Il visitatore medio è italiano, giovane, spesso laureato. Ha un indice di gradimento molto alto – 8,64 su un punteggio massimo di 10 – e l’86% dichiara di voler ritornare per ulteriori visite che comprendano anche altri siti. Il Parco ha registrato entrate nel 2017 che superano i 5 milioni e mezzo di euro, di cui 4 milioni e 600 mila euro solo dalla vendita dei biglietti.

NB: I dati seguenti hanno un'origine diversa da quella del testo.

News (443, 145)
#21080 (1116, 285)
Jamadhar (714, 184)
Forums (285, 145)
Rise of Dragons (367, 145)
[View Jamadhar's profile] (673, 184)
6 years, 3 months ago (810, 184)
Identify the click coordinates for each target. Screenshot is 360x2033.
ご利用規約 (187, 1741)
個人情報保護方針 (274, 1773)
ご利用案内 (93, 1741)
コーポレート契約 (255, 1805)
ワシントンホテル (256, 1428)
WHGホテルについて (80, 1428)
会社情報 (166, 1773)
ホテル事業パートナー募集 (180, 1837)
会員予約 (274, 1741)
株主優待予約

“Punteremo sui temi dell’accoglienza e della valorizzazione del paesaggio – spiega il direttore del Parco Giuseppe Parello -. Le albe verranno confermate, in estate il Parco non chiuderà mai. Annunciamo anche una grande mostra su ‘La costruzione del patrimonio monumentale in età classica’ e continueremo con le visite a cantiere aperto ai nuovi campi di scavo”.

“La sinergia tra pubblico e privato – spiega il direttore generale CoopCulture, Letizia Casuccio – qui al Parco, funziona sul serio, nel rispetto di ambiti diversi: è stata questa la ricetta vincente che ci porta quest’anno, 2018, a sfiorare il milione di visitatori”.

Soltanto nel 2017, il Parco ha avviato nuovi cantieri di scavo e portato alla luce 3000 metri quadrati di siti preesistenti, ad iniziare dal Teatro Ellenistico di cui hanno parlato i giornali e le tv di tutto il mondo. Nel 2017 sono stati potenziati i canali di informazione e relazione, e proposte ben 454 giornate di eventi al pubblico. Sono stati venduti 352 abbonamenti annuali per residenti per la partecipazione a visite, eventi, manifestazioni.

Sono stati venduti, in collaborazione con CoopCulture RTI, 700.743 biglietti, con un incremento del 45,9% del mese di luglio e di ben 56,4% nel mese di agosto e del 31,1% a settembre (mese di solito molto più basso come arrivi).